Ischemia/reperfusion (I/R) injury following stroke can worsen patient outcome through excess inflammation. This study investigated the pharmacologic potential of targeting an endogenous anti-inflammatory circuit via formyl peptide receptor (FPR) 2/lipoxin receptor (ALX) (Fpr2/3 in mouse) in global cerebral I/R. Mice (C57BL/6 and Fpr2/3(-/-)) were subjected to bilateral common carotid artery occlusion, followed by reperfusion and treatment with FPR agonists: AnxA1Ac2-26 [Annexin A1 mimetic peptide (Ac-AMVSEFLKQAWFIENEEQEYVQTVK), 2.5 μg/kg] and 15-epimer-lipoxin A4 (15-epi-LXA4; FPR2/ALX specific, 12.5 and 100 ng/kg).
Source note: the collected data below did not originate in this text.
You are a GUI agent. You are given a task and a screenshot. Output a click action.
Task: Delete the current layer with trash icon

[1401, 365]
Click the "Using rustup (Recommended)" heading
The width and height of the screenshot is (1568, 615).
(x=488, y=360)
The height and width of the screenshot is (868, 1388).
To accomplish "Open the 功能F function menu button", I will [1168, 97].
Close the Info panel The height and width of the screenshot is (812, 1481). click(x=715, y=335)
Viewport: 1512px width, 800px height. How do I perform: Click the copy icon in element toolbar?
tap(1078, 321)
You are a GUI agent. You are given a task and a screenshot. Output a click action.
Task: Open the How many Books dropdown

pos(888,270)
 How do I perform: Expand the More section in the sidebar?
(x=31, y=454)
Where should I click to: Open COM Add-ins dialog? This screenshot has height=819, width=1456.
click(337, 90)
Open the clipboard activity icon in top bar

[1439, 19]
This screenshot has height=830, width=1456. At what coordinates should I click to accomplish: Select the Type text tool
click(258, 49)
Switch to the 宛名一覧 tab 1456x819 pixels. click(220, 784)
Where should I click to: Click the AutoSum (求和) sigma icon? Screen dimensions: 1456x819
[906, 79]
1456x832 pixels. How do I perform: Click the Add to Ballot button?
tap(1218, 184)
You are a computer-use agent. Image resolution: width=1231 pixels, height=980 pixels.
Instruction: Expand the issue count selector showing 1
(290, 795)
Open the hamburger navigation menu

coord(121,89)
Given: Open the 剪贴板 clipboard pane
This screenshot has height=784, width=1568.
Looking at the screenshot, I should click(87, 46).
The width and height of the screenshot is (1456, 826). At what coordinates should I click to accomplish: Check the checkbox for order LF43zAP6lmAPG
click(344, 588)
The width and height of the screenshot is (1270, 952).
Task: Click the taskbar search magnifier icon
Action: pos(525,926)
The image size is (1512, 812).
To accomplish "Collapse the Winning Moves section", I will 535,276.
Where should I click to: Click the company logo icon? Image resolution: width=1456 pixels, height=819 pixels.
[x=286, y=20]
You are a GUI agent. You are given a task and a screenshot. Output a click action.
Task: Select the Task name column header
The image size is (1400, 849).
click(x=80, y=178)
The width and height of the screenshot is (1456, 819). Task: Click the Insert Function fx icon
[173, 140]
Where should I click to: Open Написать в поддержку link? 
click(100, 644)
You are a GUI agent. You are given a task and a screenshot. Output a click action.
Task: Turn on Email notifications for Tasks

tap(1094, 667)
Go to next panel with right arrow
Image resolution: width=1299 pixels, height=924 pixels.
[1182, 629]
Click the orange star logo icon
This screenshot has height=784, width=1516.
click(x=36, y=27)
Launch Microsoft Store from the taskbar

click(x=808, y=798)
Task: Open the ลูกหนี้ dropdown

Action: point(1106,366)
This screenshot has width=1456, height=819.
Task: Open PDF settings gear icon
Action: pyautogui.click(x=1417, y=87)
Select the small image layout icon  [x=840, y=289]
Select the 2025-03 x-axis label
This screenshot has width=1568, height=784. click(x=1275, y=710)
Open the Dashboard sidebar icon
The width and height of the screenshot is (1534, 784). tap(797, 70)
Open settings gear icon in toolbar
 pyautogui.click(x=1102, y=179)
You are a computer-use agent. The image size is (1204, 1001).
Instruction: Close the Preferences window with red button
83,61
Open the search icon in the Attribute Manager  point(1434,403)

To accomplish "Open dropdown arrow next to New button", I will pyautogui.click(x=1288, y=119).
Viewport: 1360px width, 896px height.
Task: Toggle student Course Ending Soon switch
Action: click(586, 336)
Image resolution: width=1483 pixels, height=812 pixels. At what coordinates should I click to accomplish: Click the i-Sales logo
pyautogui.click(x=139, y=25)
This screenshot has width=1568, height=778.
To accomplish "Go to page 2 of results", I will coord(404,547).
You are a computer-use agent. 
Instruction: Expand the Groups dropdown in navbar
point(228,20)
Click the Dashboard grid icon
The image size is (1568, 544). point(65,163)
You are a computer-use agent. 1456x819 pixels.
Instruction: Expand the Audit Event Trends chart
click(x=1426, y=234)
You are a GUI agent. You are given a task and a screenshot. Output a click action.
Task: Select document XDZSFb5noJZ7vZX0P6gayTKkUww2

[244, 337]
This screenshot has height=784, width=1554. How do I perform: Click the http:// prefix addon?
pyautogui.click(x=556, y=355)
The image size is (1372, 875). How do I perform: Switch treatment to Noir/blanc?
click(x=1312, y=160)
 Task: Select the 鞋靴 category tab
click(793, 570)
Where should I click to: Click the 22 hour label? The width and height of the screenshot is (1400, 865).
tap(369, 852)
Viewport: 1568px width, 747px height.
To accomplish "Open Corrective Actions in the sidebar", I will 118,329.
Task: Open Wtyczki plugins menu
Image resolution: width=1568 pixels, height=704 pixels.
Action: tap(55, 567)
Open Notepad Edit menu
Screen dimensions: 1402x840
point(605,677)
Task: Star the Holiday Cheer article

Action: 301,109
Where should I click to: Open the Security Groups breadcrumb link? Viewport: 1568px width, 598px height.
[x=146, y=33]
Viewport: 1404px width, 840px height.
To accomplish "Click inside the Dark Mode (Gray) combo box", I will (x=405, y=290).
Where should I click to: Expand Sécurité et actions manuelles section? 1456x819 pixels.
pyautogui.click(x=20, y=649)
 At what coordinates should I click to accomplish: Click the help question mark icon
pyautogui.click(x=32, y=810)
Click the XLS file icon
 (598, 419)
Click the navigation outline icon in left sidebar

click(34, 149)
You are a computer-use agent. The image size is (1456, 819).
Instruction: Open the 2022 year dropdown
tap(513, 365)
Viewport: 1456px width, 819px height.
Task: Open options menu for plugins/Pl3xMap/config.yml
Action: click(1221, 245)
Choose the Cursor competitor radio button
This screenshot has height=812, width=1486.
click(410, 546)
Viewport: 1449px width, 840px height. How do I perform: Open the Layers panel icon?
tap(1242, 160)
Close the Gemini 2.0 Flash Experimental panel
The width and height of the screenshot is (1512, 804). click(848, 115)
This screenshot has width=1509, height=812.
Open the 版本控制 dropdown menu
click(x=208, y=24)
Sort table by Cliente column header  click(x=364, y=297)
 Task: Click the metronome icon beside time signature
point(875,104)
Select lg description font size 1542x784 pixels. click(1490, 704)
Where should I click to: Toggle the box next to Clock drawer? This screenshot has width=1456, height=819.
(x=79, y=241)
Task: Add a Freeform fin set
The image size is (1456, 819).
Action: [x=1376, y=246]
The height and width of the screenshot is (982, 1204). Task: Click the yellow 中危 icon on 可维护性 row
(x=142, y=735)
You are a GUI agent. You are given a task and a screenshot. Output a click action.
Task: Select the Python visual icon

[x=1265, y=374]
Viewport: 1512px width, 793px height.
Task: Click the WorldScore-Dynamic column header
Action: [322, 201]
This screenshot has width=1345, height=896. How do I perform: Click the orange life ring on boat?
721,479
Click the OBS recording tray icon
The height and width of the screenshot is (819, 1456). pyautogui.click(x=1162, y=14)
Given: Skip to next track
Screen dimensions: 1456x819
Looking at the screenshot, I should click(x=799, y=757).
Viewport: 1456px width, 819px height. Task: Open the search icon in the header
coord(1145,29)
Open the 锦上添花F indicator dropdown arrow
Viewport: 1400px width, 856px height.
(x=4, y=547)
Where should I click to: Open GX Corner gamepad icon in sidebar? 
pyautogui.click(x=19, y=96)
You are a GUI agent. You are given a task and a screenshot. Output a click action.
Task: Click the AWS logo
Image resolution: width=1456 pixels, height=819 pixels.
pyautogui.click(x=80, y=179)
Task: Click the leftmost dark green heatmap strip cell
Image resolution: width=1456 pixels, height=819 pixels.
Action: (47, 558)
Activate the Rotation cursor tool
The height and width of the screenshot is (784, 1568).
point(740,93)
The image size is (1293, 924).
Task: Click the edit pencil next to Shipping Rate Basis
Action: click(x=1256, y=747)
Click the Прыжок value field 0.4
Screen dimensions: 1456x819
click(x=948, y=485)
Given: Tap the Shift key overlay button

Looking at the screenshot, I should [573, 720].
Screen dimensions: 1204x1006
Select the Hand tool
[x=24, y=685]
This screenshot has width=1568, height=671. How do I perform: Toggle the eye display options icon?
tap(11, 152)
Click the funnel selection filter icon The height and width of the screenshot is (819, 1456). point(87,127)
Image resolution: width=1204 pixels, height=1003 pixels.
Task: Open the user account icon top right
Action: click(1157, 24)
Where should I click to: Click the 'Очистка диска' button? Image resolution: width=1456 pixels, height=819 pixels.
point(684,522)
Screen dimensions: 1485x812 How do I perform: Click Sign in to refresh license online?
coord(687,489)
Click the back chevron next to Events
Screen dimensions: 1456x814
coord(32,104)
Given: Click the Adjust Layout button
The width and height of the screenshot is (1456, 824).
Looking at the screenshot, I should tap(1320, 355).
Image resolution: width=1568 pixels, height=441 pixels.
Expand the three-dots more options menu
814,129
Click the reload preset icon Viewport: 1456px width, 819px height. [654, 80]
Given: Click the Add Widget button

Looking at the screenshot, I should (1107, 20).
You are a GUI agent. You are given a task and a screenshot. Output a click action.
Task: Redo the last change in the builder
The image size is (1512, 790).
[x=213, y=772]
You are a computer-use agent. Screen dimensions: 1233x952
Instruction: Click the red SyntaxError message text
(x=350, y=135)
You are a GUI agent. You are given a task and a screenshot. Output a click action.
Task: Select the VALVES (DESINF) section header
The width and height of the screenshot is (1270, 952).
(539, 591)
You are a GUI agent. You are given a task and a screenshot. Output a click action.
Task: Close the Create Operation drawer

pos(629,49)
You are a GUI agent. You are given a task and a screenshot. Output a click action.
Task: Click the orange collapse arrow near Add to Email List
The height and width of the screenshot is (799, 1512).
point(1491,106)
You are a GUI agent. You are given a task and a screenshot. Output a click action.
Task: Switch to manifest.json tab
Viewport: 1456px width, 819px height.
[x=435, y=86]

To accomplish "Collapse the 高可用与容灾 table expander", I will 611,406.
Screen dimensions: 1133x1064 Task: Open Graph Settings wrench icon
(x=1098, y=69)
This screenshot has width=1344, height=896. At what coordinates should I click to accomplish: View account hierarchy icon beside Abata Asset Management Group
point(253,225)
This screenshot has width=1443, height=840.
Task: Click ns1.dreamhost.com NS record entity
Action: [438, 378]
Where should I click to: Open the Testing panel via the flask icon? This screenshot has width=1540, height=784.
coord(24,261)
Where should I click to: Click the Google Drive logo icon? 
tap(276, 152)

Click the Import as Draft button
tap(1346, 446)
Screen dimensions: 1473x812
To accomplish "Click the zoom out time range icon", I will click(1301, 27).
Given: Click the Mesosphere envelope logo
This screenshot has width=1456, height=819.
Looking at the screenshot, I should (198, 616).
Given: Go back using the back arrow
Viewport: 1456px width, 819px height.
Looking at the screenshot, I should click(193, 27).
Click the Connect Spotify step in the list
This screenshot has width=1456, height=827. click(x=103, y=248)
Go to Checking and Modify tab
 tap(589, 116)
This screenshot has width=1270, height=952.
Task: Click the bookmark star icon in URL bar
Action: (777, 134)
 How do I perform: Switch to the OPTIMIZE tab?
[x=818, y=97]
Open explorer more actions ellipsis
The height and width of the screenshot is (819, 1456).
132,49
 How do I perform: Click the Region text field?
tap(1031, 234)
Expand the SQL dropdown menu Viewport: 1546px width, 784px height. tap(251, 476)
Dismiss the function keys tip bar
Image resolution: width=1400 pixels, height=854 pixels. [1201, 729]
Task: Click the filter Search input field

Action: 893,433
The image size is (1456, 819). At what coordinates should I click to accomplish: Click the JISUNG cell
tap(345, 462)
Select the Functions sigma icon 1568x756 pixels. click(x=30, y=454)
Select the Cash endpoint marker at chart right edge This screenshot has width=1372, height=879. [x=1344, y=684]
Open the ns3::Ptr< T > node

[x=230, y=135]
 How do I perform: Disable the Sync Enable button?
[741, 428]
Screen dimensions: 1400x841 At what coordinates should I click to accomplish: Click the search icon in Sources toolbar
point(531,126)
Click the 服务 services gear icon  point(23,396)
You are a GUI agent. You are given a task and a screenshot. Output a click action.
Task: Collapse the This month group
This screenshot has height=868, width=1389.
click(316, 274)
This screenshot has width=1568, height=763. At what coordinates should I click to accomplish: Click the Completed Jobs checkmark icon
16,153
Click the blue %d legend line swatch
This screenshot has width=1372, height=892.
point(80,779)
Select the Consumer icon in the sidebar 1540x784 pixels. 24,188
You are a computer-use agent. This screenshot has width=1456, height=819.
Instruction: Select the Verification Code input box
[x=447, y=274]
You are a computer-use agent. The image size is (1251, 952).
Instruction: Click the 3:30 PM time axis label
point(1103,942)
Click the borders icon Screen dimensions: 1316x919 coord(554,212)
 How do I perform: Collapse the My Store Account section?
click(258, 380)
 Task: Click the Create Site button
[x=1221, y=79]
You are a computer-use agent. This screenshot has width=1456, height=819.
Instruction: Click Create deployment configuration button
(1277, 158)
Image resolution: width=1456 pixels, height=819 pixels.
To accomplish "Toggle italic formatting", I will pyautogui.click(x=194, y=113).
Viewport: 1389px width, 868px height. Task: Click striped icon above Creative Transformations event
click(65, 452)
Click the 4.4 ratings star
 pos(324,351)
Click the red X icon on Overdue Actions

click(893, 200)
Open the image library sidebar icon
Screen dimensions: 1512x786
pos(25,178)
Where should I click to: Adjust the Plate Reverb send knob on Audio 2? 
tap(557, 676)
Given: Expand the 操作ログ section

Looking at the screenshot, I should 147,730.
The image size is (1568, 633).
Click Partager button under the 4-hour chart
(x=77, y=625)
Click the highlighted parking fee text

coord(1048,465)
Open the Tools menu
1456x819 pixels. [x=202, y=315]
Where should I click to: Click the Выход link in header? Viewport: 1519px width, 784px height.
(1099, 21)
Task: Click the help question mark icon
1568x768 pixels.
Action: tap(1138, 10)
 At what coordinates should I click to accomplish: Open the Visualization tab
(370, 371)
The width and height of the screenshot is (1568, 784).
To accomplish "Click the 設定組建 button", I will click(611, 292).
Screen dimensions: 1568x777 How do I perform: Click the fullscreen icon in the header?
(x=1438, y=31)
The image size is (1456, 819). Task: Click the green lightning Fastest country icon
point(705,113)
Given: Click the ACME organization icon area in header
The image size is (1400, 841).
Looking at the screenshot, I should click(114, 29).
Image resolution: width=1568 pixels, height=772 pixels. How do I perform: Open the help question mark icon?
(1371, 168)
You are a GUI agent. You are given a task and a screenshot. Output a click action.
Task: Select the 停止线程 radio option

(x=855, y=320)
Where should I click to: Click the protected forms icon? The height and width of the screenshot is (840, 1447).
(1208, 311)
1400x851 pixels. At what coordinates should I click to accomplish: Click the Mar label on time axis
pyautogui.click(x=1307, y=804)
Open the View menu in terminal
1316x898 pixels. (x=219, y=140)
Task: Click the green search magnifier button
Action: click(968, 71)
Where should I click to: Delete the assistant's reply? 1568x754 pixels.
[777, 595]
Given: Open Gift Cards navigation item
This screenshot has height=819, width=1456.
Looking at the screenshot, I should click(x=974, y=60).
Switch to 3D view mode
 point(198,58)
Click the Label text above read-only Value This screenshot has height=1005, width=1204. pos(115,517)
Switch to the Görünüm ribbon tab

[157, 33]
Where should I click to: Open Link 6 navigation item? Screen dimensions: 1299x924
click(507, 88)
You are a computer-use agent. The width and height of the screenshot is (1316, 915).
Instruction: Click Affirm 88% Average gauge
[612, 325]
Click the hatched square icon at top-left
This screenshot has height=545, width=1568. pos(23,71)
Leukocyte-endothelial (L-E) interactions in the cerebral microvasculature were then quantified in vivo using intravital fluorescence microscopy. 15-epi-LXA4 administration at the start of reperfusion reduced L-E interactions after 40 min (which was sustained at 2 h with high-dose 15-epi-LXA4) to levels seen in sham-operated animals. AnxA1Ac2-26 treatment decreased leukocyte adhesion at 40 min and all L-E interactions at 2 h (up to 95%). Combined treatment with AnxA1Ac2-26 plus FPR antagonists t-Boc-FLFLF (250 ng/kg) or WRW4 (FPR2/ALX selective, 1.4 μg/kg) abrogated the effects of AnxA1Ac2-26 fully at 40 min. Antagonists were less effective at 2 h, which we demonstrate is likely because of their impact on early L-E interactions. Our findings indicate that FPR2/ALX activity elicits considerable control over vascular inflammatory responses during cerebral I/R and, therefore, provide evidence that targeting FPR2/ALX may be beneficial for patients who suffered from stroke.